I usually post five albums at a time on the current listening thread. I set aside five CDs in advance to listen to, all connected by a theme, usually from the same nation. And I usually listen to music chronologically. My music listening is somewhat methodical, it isn't random.


----------



## Bulldog (Nov 21, 2013)

senza sordino said:


> I usually post five albums at a time on the current listening thread. I set aside five CDs in advance to listen to, all connected by a theme, usually from the same nation. And I usually listen to music chronologically. My music listening is somewhat methodical, it isn't random.


Definitely. I usually have no idea what I'll be listening to next which is favorable since my collection is randomly situated. It's always a surprise, and I like it that way. The only negative comes when a guest asks me to play a particular work or recording; I have to tell him/her that it could take me a week to find it. That's when I go to NML or Youtube and pull a rabbit out of the hat.


----------



## RockyIII (Jan 21, 2019)

I listen to music for several hours each day, both at home and in the car, depending on my schedule. My stereo system is in my study, although I can hear it throughout the house if turned up a bit. My taste in music has changed a few times over the years, ranging between classical, jazz, and rock. I'm not sure why, but for some time now I have tended to listen mostly to chamber, orchestral, and choral works in the morning and afternoon and opera and ballet at night.

Unlike many members here who apparently have thousands of CDs, I only have about 600 classical CDs. They are organized by composer and then composition type, so I can find what I'm looking for easily. Sometimes I plan ahead, but I usually make a spontaneous choice depending on my mood. I keep telling myself that I'm going to listen to my entire collection in order, but so far I haven't done that.

Rocky


----------



## Manxfeeder (Oct 19, 2010)

Zofia said:


> Hallo Everyone,
> What is your normal day listening to music habbits? Where, when, what do you listen to and how much in an average day?


During the week, I usually listen to podcasts in the morning and classical CDs on the way home. When I'm working at home, I listen anytime I'm in my office, usually two to three hours at a time.

Sometimes on my way home, if the day has been brutal and I don't want to think, I listen to jazz or pop/rock that I've collected on a memory stick and plug into my car stereo.

I've noticed that after 5, I don't listen to much in the way of music. It's as if my brain is saying, "You've been running full tilt since 6:00, and I've had enough."


----------



## Manxfeeder (Oct 19, 2010)

RockyIII said:


> Unlike many members here who apparently have thousands of CDs, I only have about 600 classical CDs. They are organized by composer and then composition type, so I can find what I'm looking for easily.


I'm reminded of an old quote by Tom Hanks. "I may not be skilled at too many things, but I sure can organize my CD collection." After hearing that, I felt validated.

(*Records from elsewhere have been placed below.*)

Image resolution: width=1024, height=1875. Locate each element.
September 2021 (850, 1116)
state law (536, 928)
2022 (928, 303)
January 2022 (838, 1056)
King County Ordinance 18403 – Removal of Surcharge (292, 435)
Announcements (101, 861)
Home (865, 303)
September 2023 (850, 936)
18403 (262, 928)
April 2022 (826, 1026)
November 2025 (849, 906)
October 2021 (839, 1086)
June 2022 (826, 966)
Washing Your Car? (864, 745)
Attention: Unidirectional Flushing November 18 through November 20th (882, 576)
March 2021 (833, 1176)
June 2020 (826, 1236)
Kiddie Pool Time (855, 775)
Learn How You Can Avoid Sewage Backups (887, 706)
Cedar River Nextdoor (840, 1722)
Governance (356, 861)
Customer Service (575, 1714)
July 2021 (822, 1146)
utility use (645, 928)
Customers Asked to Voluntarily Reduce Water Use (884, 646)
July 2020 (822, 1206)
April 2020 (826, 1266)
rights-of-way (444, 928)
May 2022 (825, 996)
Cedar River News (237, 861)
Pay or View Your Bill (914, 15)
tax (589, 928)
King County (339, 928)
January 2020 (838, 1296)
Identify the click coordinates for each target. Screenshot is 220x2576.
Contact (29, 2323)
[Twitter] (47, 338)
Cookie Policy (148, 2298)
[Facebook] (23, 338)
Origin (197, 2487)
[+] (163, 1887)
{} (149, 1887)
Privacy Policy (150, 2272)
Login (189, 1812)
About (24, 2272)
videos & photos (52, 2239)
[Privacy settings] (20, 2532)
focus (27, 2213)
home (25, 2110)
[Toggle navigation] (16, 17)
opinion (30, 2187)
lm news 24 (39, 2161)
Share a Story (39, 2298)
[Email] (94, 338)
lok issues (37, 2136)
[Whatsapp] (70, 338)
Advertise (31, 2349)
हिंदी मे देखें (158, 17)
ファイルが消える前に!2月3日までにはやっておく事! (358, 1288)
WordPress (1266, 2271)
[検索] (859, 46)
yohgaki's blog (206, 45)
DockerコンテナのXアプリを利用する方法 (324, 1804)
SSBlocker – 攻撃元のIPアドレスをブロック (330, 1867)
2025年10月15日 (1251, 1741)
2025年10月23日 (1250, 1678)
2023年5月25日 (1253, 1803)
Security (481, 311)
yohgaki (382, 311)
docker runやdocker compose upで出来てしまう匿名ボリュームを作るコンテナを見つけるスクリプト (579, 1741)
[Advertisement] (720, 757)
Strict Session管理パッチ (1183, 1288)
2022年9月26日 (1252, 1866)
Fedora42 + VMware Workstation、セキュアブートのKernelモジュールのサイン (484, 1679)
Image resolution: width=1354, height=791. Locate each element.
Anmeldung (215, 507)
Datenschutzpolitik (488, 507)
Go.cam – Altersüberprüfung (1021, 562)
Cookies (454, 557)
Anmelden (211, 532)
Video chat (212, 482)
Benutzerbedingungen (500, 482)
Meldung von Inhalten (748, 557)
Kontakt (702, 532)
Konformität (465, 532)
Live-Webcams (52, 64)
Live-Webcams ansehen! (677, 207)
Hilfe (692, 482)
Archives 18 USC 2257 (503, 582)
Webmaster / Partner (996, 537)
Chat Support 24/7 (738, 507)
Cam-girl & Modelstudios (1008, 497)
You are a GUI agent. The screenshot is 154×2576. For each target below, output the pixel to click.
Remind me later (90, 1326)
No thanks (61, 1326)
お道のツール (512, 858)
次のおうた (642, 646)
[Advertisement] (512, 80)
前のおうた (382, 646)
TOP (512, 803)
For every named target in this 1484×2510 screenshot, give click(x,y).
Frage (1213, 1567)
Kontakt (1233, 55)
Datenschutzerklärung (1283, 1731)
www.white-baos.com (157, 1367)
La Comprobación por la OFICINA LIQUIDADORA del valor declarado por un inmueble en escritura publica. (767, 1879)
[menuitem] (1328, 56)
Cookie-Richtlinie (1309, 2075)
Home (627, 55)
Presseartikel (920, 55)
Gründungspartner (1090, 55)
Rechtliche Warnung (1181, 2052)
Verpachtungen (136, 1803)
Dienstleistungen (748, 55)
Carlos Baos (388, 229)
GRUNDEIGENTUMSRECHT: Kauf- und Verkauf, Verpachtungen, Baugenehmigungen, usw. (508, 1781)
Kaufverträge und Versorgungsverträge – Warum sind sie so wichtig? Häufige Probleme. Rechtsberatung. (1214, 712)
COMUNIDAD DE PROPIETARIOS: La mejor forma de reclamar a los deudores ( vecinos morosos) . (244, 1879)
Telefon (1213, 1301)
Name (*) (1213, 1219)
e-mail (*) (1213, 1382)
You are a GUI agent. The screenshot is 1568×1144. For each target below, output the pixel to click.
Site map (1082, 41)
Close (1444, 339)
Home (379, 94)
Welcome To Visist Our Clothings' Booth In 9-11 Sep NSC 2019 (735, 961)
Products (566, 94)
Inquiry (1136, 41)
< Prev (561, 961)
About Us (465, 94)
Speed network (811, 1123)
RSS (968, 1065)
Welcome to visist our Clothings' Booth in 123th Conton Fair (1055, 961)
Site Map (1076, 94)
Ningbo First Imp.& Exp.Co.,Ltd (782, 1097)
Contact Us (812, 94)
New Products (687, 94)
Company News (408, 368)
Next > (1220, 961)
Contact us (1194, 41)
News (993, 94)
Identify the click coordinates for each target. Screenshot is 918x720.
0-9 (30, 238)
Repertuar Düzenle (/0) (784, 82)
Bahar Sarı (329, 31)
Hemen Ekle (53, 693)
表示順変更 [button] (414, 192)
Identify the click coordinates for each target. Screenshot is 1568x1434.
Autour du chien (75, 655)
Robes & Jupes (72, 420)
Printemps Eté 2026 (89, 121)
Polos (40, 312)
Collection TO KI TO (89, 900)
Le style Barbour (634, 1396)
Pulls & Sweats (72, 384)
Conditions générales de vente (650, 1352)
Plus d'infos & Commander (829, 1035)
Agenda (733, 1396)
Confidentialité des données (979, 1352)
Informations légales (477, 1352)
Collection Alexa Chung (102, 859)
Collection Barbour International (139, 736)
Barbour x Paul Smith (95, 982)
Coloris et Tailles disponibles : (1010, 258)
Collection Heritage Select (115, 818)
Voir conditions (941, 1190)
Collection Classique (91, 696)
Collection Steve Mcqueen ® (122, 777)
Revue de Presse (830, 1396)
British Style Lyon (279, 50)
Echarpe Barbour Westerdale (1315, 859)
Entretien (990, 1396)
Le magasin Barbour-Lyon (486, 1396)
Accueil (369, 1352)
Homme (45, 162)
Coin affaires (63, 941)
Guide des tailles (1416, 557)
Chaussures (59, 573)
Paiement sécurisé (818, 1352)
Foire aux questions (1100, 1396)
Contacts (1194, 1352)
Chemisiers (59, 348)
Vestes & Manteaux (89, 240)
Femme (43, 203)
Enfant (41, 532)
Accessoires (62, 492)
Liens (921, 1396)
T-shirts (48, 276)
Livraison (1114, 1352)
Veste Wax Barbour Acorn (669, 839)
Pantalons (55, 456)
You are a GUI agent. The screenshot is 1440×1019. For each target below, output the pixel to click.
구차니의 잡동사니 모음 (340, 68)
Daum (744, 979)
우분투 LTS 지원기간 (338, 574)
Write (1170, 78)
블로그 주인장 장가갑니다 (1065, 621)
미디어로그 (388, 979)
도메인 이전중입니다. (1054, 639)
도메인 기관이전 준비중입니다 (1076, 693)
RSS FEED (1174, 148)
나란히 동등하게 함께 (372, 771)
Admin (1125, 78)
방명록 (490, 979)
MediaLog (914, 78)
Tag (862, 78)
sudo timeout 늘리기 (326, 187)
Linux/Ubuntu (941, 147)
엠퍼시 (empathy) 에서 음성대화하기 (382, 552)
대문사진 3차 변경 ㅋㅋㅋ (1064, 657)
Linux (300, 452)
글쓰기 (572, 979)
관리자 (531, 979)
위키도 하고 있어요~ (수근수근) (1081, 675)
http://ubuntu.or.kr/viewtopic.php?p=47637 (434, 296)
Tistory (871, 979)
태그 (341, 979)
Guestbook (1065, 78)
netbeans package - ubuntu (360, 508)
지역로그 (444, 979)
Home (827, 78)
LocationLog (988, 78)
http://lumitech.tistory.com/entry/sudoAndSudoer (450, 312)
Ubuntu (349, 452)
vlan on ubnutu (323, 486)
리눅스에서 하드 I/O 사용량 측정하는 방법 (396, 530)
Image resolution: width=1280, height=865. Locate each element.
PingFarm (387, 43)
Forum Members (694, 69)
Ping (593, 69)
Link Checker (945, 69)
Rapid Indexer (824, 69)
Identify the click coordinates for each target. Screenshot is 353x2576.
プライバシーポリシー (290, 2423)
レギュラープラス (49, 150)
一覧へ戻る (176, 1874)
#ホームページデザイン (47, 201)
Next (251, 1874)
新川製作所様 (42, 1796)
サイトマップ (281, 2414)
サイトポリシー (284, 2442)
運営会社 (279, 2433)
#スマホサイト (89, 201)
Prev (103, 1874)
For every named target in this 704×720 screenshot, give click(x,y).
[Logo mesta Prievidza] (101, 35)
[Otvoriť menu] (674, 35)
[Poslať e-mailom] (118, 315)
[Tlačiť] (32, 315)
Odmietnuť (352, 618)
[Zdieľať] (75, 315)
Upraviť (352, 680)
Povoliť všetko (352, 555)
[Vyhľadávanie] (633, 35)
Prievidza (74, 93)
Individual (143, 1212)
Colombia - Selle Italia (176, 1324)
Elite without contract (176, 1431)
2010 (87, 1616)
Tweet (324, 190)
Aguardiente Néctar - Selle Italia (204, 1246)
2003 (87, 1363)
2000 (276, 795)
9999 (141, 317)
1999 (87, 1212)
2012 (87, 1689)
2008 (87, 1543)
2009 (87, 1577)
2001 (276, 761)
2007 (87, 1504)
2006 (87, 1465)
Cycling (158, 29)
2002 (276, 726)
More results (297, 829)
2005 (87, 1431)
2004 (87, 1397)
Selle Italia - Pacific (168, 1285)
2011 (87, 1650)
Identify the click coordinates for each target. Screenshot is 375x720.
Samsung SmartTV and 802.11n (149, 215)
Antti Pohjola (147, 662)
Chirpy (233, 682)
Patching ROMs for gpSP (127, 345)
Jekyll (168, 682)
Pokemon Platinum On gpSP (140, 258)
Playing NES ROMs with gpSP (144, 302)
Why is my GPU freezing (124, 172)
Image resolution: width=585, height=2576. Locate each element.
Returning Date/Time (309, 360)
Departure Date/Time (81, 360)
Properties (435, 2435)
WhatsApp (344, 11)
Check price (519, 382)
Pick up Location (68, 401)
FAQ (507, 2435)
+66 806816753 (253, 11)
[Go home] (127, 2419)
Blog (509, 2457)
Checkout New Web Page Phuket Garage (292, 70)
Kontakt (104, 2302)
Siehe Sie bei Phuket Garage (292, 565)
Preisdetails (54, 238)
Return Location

Half of my collection is well organized, but I ran out of shelf space, so the rest is stacked in random places. But somehow I know where everything is.


----------



## SixFootScowl (Oct 17, 2011)

Things change over time. about 8 years ago I listened to nothing but Johnny Winter (some early JW) for two years straight (I have all his albums), then went back to classical, choral, then opera. For several years it is about 95% opera. Recently I got on a rock kick with the band Stryper (check them out here) and absolutely love their music so have been doing maybe 50/50 opera and Stryper in the past several weeks. Most of the time it is a mono earbud (combines the channels), and some time on the car stereo.


----------



## Zofia (Jan 24, 2019)

Fritz Kobus said:


> Things change over time. about 8 years ago I listened to nothing but Johnny Winter (some early JW) for two years straight (I have all his albums), then went back to classical, choral, then opera. For several years it is about 95% opera. Recently I got on a rock kick with the band Stryper (check them out here) and absolutely love their music so have been doing maybe 50/50 opera and Stryper in the past several weeks. Most of the time it is a mono earbud (combines the channels), and some time on the car stereo.


Nice! Strange how quick your mood and taste can change. I went through a year of only Bach.


----------